Space is part of our everyday life (even though we rarely realise it). The scientific research we carry out on board the International Space Station is one aspect of this – sadly much overlooked – that has a great impact on life on Earth.

The Station is the only scientific research laboratory of its kind, a place for experimenting with the most advanced technology. Technology for exploration, the development of new technologies, material sciences, physics, biology, human physiology, medicine, earth sciences, educational activities, life sciences, etc. There’s something for everyone!

Cancer research has been underway for around 40 years but unfortunately, we still haven’t managed to find a definitive cure for this disease. In this field, no one (quite rightly!) expects to find revolutionary results overnight. But when we talk about the science taking place on board the Space Station, the general public has different expectations: instant results!

It’s vital to understand that, just like research carried out on Earth, science carried out on board the Station needs time to achieve results. But the impact these results could have in the future – in 10, 30  or 50 years’ time – is impossible to quantify.

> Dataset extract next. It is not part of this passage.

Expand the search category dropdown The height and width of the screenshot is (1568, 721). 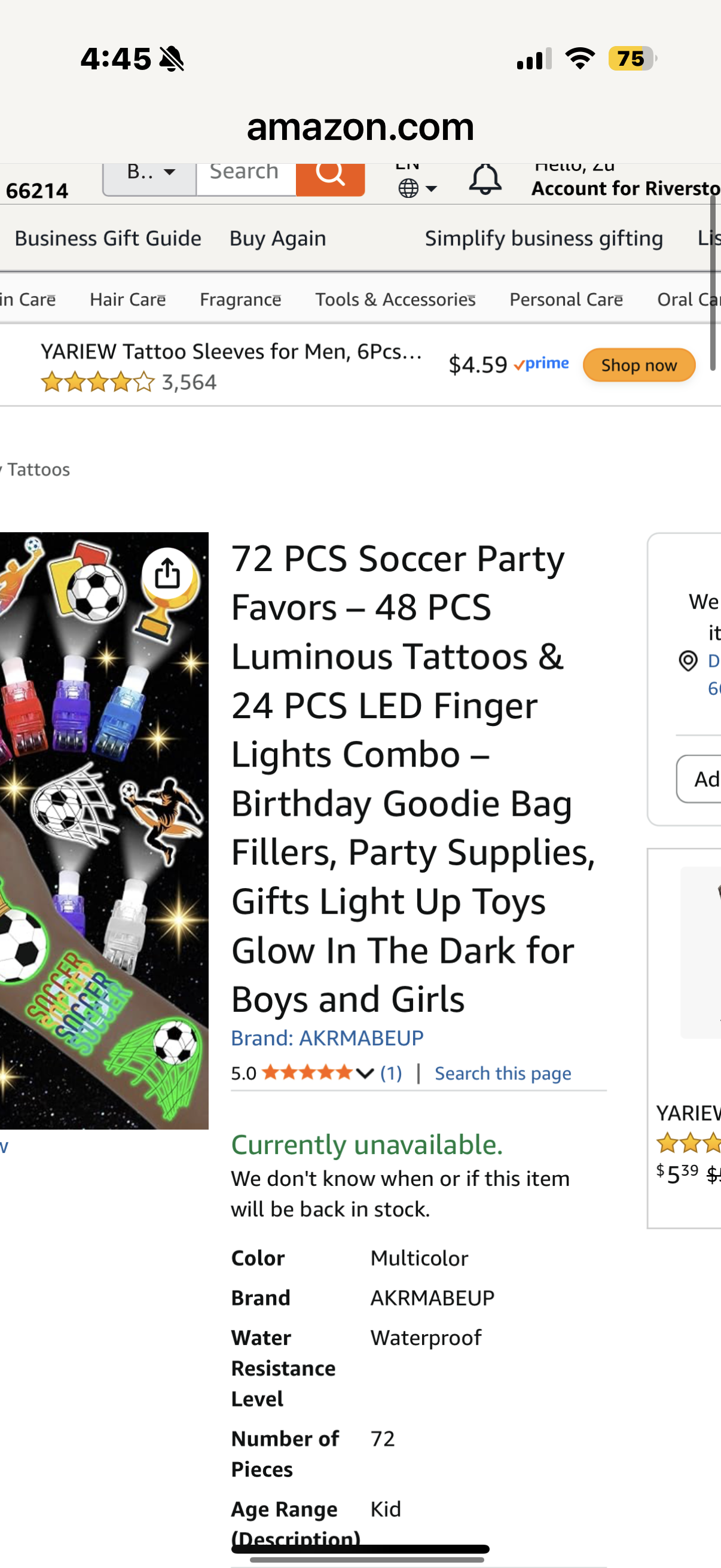coord(148,172)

Skin-B is an experiment studying the aging processes of skin. It aims to collect information on the physiology of skin in space because scientists have realised that astronauts’ skin undergoes a rapid aging process while they are in orbit, which is then reversible when they return to Earth. Using specialised tools, I take ultraviolet photos and I measure the surface tension of my skin and the level of water evaporation. Skin-B gathered data on my skin before the launch, it is collecting it while I’m on the Station and it will continue to do so after my mission in order to generate a model of the aging process. This study, which is very specific compared with other scientific activities, will potentially have a great impact back on Earth. Understanding the mechanisms of skin, such as regeneration and aging, could have very practical applications in the fields of dermatology and cosmetics, for example.

These experiments, although often unknown to the general public, represent the core business of what we do up here. Unfortunately, we don’t always manage to communicate the importance of these activities because in the end, we are the operators and not the researchers.

Reaction Self Test

Another example is an experiment I’ve been carrying out for over a year, which I’ll continue until after my return. It studies the human capacity to maintain high levels of concentration in strange circumstances and in conditions of fatigue and high stress. The Reaction Self Test has a simple piece of software that measures my reaction times just after I wake up and just before I go to bed. It might seem like a very simple study but it forms part of a huge database of information collected over a period of years that helps scientists to understand how our mind can react and remain focused on a task and how this capacity degenerates when, for example, we’re under pressure or we’re tired. This type of research will help experts in the field to improve the procedures that are used every day in special working environments, such as in aeronautics, where pilots work and adapt to nocturnal and diurnal cycles and/or constantly changing time zones.

These studies may be less visible, but that doesn’t mean they are less important. A big part of my work is spreading this information, trying to reach as many people as possible.